Del sindicalismo al liderazgo político
Jara, de 51 años, abogada y exministra del Trabajo del gobierno de Gabriel Boric, ganó con amplio margen la primaria oficialista. Durante su gestión ministerial, impulsó la reducción de la jornada laboral de 45 a 40 horas y avances en la reforma previsional, logrando acuerdos con empresarios y opositores.
Jeannette Jara busca conquistar el centro político en Chile
Su carisma y capacidad de negociación se han convertido en sus principales cartas. “No hay que enamorarse de las ideas propias”, repite como lema.
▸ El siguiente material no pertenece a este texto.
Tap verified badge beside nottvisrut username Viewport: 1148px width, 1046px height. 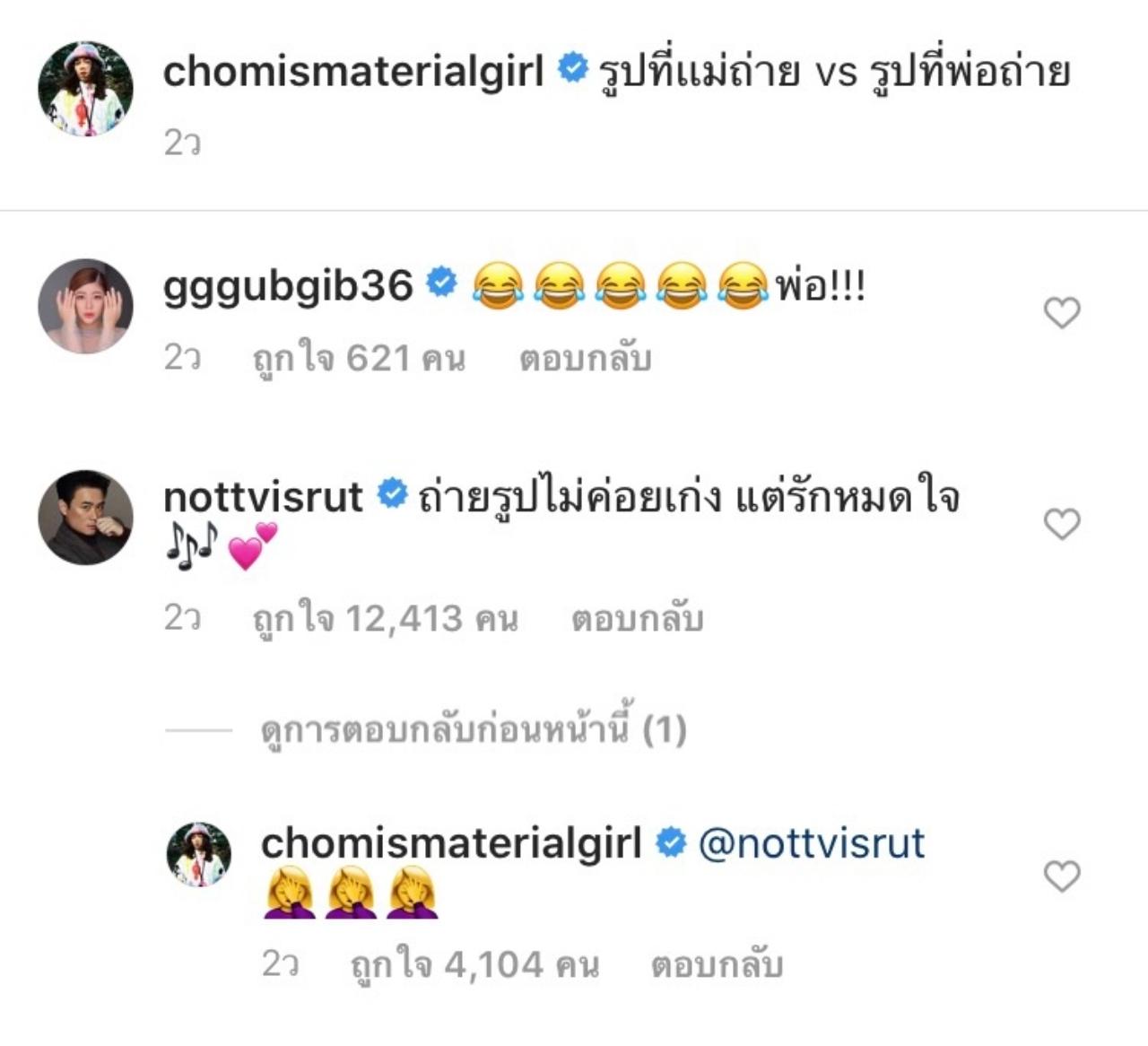tap(391, 494)
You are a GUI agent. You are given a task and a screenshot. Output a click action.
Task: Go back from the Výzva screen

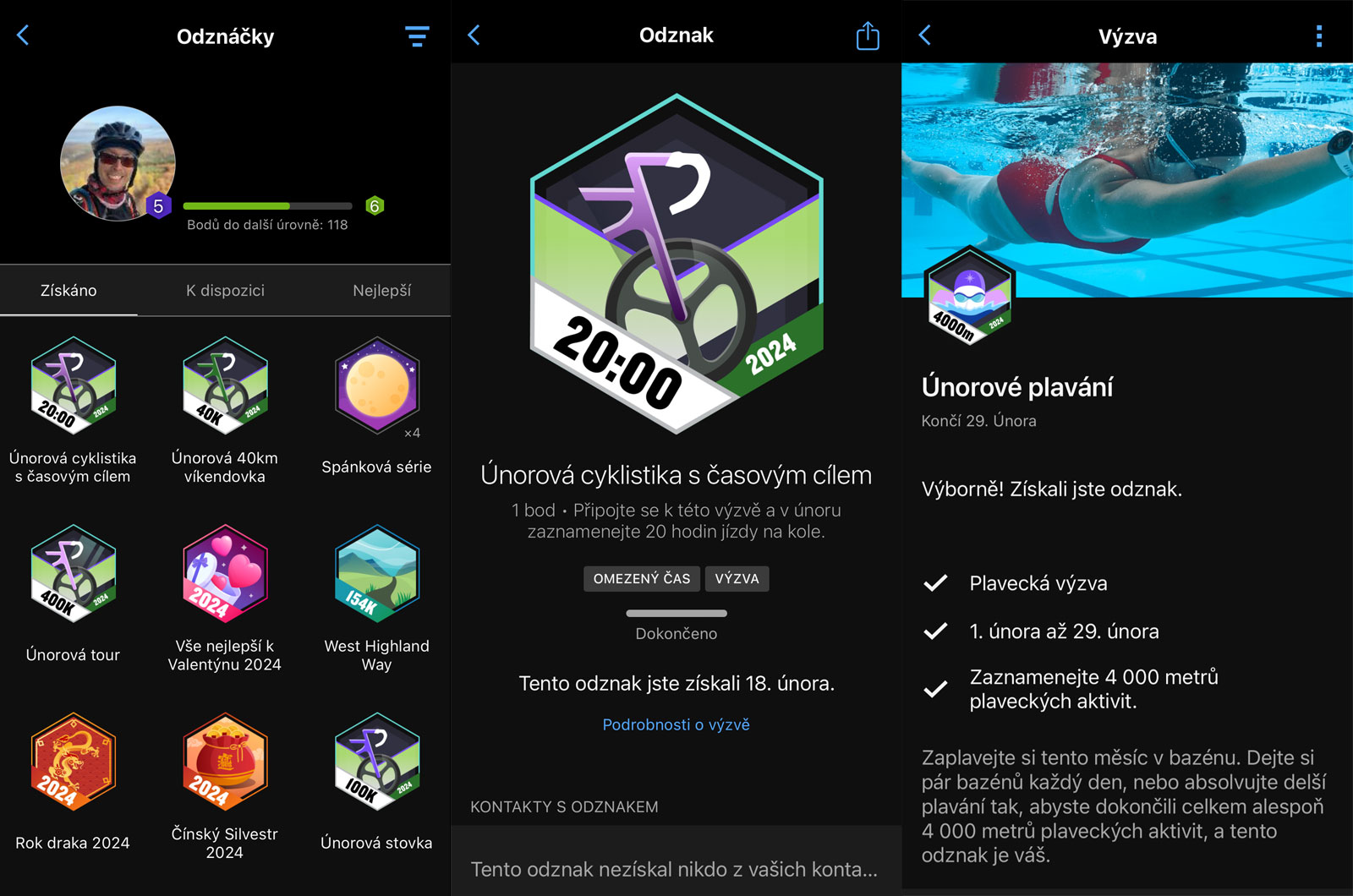[x=924, y=36]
Diferencias dentro del Partido Comunista
Aunque milita en el PC, ha marcado distancia en algunos temas sensibles, como su crítica al régimen de Nicolás Maduro y a Cuba. También defiende una política fiscal ordenada y reconoce el papel de la economía abierta chilena, lo que la ubica en un sector más cercano a la socialdemocracia.
Una candidatura polarizada
Jara lidera las encuestas junto al candidato de extrema derecha José Antonio Kast, en una elección marcada por la polarización. Ocho aspirantes competirán el próximo 16 de noviembre.
Sin embargo, no faltan voces críticas. Algunos desconfían de su giro moderado y temen que un eventual gobierno derive hacia políticas radicales.
Ante esos cuestionamientos, Jara ha sido enfática: «No se preocupen, en mi gobierno no les van a expropiar nada».